EXERCISE DESCRIPTION ::
Set out every line of the material below as a Markdown table with the columns Row and Line, numbering the rows in order and leaving out blank lines.

*** Block opens ***

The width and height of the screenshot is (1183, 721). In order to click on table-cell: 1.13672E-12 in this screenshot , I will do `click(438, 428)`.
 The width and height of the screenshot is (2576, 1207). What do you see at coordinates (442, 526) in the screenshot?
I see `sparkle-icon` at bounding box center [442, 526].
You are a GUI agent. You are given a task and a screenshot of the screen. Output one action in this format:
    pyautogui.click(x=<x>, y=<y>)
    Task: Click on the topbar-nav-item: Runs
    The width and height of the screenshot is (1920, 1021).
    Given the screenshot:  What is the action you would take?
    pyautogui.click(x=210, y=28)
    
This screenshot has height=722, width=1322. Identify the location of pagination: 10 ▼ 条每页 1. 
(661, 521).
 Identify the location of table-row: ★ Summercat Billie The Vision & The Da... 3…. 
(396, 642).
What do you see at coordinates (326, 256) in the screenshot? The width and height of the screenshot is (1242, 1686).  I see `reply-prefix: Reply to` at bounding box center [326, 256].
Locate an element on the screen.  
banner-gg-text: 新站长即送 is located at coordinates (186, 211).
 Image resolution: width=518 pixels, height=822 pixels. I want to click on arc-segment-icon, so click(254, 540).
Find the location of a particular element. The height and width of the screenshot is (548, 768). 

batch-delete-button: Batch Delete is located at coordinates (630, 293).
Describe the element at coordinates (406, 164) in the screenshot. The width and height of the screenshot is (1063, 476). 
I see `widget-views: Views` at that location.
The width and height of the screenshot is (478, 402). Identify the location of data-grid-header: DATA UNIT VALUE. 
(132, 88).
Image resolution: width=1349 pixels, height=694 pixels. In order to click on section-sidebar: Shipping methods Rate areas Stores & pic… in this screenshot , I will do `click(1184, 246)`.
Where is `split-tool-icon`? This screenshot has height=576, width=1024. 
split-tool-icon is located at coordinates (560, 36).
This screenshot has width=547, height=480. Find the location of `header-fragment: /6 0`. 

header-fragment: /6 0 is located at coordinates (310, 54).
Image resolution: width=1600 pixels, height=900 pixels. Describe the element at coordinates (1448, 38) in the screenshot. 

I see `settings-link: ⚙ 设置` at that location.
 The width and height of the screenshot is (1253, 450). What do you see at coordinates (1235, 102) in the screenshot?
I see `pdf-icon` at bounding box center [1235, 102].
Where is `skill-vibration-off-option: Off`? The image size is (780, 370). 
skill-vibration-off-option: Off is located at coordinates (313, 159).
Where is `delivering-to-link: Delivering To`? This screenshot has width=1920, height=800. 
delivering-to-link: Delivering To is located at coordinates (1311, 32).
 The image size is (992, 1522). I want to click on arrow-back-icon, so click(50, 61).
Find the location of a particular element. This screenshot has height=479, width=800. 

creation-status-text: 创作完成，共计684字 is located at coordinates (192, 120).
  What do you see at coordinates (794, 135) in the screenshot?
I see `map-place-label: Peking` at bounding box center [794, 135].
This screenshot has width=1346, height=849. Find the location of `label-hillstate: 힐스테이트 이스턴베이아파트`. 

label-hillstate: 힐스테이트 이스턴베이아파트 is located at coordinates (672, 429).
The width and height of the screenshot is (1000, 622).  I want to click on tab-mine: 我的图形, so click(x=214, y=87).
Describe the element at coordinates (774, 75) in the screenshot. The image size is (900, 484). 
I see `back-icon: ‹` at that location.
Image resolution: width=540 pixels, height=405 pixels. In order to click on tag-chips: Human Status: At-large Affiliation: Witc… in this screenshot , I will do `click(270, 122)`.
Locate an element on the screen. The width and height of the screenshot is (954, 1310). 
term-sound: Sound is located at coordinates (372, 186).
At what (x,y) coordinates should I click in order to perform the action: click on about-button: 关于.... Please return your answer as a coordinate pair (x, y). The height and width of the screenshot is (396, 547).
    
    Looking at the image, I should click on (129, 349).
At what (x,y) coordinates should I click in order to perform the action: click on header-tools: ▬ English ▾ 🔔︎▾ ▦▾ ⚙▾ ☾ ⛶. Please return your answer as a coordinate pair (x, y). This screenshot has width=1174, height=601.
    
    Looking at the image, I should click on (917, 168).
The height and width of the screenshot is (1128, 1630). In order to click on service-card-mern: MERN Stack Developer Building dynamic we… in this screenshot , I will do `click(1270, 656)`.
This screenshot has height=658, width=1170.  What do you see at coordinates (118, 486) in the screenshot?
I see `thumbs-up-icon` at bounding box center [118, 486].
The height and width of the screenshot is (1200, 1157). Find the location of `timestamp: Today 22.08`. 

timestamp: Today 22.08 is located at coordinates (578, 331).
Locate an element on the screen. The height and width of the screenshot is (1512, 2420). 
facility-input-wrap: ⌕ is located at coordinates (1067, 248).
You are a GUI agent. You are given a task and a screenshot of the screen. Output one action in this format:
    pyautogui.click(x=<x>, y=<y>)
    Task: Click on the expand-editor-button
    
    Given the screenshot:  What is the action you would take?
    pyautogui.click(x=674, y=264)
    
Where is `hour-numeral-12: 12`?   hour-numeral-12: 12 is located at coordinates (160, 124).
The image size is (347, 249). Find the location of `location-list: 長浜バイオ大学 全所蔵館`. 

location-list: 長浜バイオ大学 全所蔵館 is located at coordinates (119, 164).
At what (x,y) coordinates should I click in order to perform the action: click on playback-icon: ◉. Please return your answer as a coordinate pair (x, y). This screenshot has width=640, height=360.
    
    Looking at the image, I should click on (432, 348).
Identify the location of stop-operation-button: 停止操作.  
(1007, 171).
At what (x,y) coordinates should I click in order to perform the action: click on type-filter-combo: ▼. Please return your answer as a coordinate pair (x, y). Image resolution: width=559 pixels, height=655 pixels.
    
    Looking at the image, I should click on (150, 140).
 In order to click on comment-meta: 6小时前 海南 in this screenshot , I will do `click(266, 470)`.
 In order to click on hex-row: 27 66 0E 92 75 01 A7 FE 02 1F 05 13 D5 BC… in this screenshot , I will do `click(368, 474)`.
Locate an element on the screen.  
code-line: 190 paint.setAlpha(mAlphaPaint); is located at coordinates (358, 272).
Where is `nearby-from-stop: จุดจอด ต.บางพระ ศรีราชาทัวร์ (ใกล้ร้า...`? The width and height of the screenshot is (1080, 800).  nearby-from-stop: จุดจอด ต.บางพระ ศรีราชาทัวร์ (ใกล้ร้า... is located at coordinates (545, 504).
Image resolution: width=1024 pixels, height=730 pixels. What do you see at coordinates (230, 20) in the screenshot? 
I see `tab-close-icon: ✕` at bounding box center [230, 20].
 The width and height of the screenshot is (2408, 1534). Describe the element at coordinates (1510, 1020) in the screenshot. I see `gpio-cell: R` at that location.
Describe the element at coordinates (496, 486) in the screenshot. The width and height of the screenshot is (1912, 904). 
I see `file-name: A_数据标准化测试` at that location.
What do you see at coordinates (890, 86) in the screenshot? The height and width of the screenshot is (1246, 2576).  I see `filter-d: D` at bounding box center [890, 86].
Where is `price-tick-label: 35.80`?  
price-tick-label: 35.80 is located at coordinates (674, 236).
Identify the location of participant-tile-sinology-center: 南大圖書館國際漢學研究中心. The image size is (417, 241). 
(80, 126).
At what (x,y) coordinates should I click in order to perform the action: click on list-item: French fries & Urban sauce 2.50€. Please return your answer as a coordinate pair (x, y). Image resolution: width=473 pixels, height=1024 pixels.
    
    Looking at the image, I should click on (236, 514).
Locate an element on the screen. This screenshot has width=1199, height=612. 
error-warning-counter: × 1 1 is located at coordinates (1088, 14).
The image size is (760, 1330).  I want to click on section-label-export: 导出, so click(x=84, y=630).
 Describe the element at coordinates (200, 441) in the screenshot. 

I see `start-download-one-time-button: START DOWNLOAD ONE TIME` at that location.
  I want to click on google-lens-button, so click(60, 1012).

*** Block closes ***

RESPONSE ::
| Row | Line |
|---|---|
| 1 | The width and height of the screenshot is (1183, 721). In order to click on table-cell: 1.13672E-12 in this screenshot , I will do `click(438, 428)`. |
| 2 |  The width and height of the screenshot is (2576, 1207). What do you see at coordinates (442, 526) in the screenshot? |
| 3 | I see `sparkle-icon` at bounding box center [442, 526]. |
| 4 | You are a GUI agent. You are given a task and a screenshot of the screen. Output one action in this format: |
| 5 |     pyautogui.click(x=<x>, y=<y>) |
| 6 |     Task: Click on the topbar-nav-item: Runs |
| 7 |     The width and height of the screenshot is (1920, 1021). |
| 8 |     Given the screenshot:  What is the action you would take? |
| 9 |     pyautogui.click(x=210, y=28) |
| 10 | This screenshot has height=722, width=1322. Identify the location of pagination: 10 ▼ 条每页 1.  |
| 11 | (661, 521). |
| 12 |  Identify the location of table-row: ★ Summercat Billie The Vision & The Da... 3….  |
| 13 | (396, 642). |
| 14 | What do you see at coordinates (326, 256) in the screenshot? The width and height of the screenshot is (1242, 1686).  I see `reply-prefix: Reply to` at bounding box center [326, 256]. |
| 15 | Locate an element on the screen.   |
| 16 | banner-gg-text: 新站长即送 is located at coordinates (186, 211). |
| 17 |  Image resolution: width=518 pixels, height=822 pixels. I want to click on arc-segment-icon, so click(254, 540). |
| 18 | Find the location of a particular element. The height and width of the screenshot is (548, 768).  |
| 19 | batch-delete-button: Batch Delete is located at coordinates (630, 293). |
| 20 | Describe the element at coordinates (406, 164) in the screenshot. The width and height of the screenshot is (1063, 476).  |
| 21 | I see `widget-views: Views` at that location. |
| 22 | The width and height of the screenshot is (478, 402). Identify the location of data-grid-header: DATA UNIT VALUE.  |
| 23 | (132, 88). |
| 24 | Image resolution: width=1349 pixels, height=694 pixels. In order to click on section-sidebar: Shipping methods Rate areas Stores & pic… in this screenshot , I will do `click(1184, 246)`. |
| 25 | Where is `split-tool-icon`? This screenshot has height=576, width=1024.  |
| 26 | split-tool-icon is located at coordinates (560, 36). |
| 27 | This screenshot has width=547, height=480. Find the location of `header-fragment: /6 0`.  |
| 28 | header-fragment: /6 0 is located at coordinates (310, 54). |
| 29 | Image resolution: width=1600 pixels, height=900 pixels. Describe the element at coordinates (1448, 38) in the screenshot.  |
| 30 | I see `settings-link: ⚙ 设置` at that location. |
| 31 |  The width and height of the screenshot is (1253, 450). What do you see at coordinates (1235, 102) in the screenshot? |
| 32 | I see `pdf-icon` at bounding box center [1235, 102]. |
| 33 | Where is `skill-vibration-off-option: Off`? The image size is (780, 370).  |
| 34 | skill-vibration-off-option: Off is located at coordinates (313, 159). |
| 35 | Where is `delivering-to-link: Delivering To`? This screenshot has width=1920, height=800.  |
| 36 | delivering-to-link: Delivering To is located at coordinates (1311, 32). |
| 37 |  The image size is (992, 1522). I want to click on arrow-back-icon, so click(50, 61). |
| 38 | Find the location of a particular element. This screenshot has height=479, width=800.  |
| 39 | creation-status-text: 创作完成，共计684字 is located at coordinates (192, 120). |
| 40 |   What do you see at coordinates (794, 135) in the screenshot? |
| 41 | I see `map-place-label: Peking` at bounding box center [794, 135]. |
| 42 | This screenshot has width=1346, height=849. Find the location of `label-hillstate: 힐스테이트 이스턴베이아파트`.  |
| 43 | label-hillstate: 힐스테이트 이스턴베이아파트 is located at coordinates (672, 429). |
| 44 | The width and height of the screenshot is (1000, 622).  I want to click on tab-mine: 我的图形, so click(x=214, y=87). |
| 45 | Describe the element at coordinates (774, 75) in the screenshot. The image size is (900, 484).  |
| 46 | I see `back-icon: ‹` at that location. |
| 47 | Image resolution: width=540 pixels, height=405 pixels. In order to click on tag-chips: Human Status: At-large Affiliation: Witc… in this screenshot , I will do `click(270, 122)`. |
| 48 | Locate an element on the screen. The width and height of the screenshot is (954, 1310).  |
| 49 | term-sound: Sound is located at coordinates (372, 186). |
| 50 | At what (x,y) coordinates should I click in order to perform the action: click on about-button: 关于.... Please return your answer as a coordinate pair (x, y). The height and width of the screenshot is (396, 547). |
| 51 |     Looking at the image, I should click on (129, 349). |
| 52 | At what (x,y) coordinates should I click in order to perform the action: click on header-tools: ▬ English ▾ 🔔︎▾ ▦▾ ⚙▾ ☾ ⛶. Please return your answer as a coordinate pair (x, y). This screenshot has width=1174, height=601. |
| 53 |     Looking at the image, I should click on (917, 168). |
| 54 | The height and width of the screenshot is (1128, 1630). In order to click on service-card-mern: MERN Stack Developer Building dynamic we… in this screenshot , I will do `click(1270, 656)`. |
| 55 | This screenshot has height=658, width=1170.  What do you see at coordinates (118, 486) in the screenshot? |
| 56 | I see `thumbs-up-icon` at bounding box center [118, 486]. |
| 57 | The height and width of the screenshot is (1200, 1157). Find the location of `timestamp: Today 22.08`.  |
| 58 | timestamp: Today 22.08 is located at coordinates (578, 331). |
| 59 | Locate an element on the screen. The height and width of the screenshot is (1512, 2420).  |
| 60 | facility-input-wrap: ⌕ is located at coordinates (1067, 248). |
| 61 | You are a GUI agent. You are given a task and a screenshot of the screen. Output one action in this format: |
| 62 |     pyautogui.click(x=<x>, y=<y>) |
| 63 |     Task: Click on the expand-editor-button |
| 64 |     Given the screenshot:  What is the action you would take? |
| 65 |     pyautogui.click(x=674, y=264) |
| 66 | Where is `hour-numeral-12: 12`?   hour-numeral-12: 12 is located at coordinates (160, 124). |
| 67 | The image size is (347, 249). Find the location of `location-list: 長浜バイオ大学 全所蔵館`.  |
| 68 | location-list: 長浜バイオ大学 全所蔵館 is located at coordinates (119, 164). |
| 69 | At what (x,y) coordinates should I click in order to perform the action: click on playback-icon: ◉. Please return your answer as a coordinate pair (x, y). This screenshot has width=640, height=360. |
| 70 |     Looking at the image, I should click on (432, 348). |
| 71 | Identify the location of stop-operation-button: 停止操作.   |
| 72 | (1007, 171). |
| 73 | At what (x,y) coordinates should I click in order to perform the action: click on type-filter-combo: ▼. Please return your answer as a coordinate pair (x, y). Image resolution: width=559 pixels, height=655 pixels. |
| 74 |     Looking at the image, I should click on (150, 140). |
| 75 |  In order to click on comment-meta: 6小时前 海南 in this screenshot , I will do `click(266, 470)`. |
| 76 |  In order to click on hex-row: 27 66 0E 92 75 01 A7 FE 02 1F 05 13 D5 BC… in this screenshot , I will do `click(368, 474)`. |
| 77 | Locate an element on the screen.   |
| 78 | code-line: 190 paint.setAlpha(mAlphaPaint); is located at coordinates (358, 272). |
| 79 | Where is `nearby-from-stop: จุดจอด ต.บางพระ ศรีราชาทัวร์ (ใกล้ร้า...`? The width and height of the screenshot is (1080, 800).  nearby-from-stop: จุดจอด ต.บางพระ ศรีราชาทัวร์ (ใกล้ร้า... is located at coordinates (545, 504). |
| 80 | Image resolution: width=1024 pixels, height=730 pixels. What do you see at coordinates (230, 20) in the screenshot?  |
| 81 | I see `tab-close-icon: ✕` at bounding box center [230, 20]. |
| 82 |  The width and height of the screenshot is (2408, 1534). Describe the element at coordinates (1510, 1020) in the screenshot. I see `gpio-cell: R` at that location. |
| 83 | Describe the element at coordinates (496, 486) in the screenshot. The width and height of the screenshot is (1912, 904).  |
| 84 | I see `file-name: A_数据标准化测试` at that location. |
| 85 | What do you see at coordinates (890, 86) in the screenshot? The height and width of the screenshot is (1246, 2576).  I see `filter-d: D` at bounding box center [890, 86]. |
| 86 | Where is `price-tick-label: 35.80`?   |
| 87 | price-tick-label: 35.80 is located at coordinates (674, 236). |
| 88 | Identify the location of participant-tile-sinology-center: 南大圖書館國際漢學研究中心. The image size is (417, 241).  |
| 89 | (80, 126). |
| 90 | At what (x,y) coordinates should I click in order to perform the action: click on list-item: French fries & Urban sauce 2.50€. Please return your answer as a coordinate pair (x, y). Image resolution: width=473 pixels, height=1024 pixels. |
| 91 |     Looking at the image, I should click on (236, 514). |
| 92 | Locate an element on the screen. This screenshot has width=1199, height=612.  |
| 93 | error-warning-counter: × 1 1 is located at coordinates (1088, 14). |
| 94 | The image size is (760, 1330).  I want to click on section-label-export: 导出, so click(x=84, y=630). |
| 95 |  Describe the element at coordinates (200, 441) in the screenshot.  |
| 96 | I see `start-download-one-time-button: START DOWNLOAD ONE TIME` at that location. |
| 97 |   I want to click on google-lens-button, so click(60, 1012). |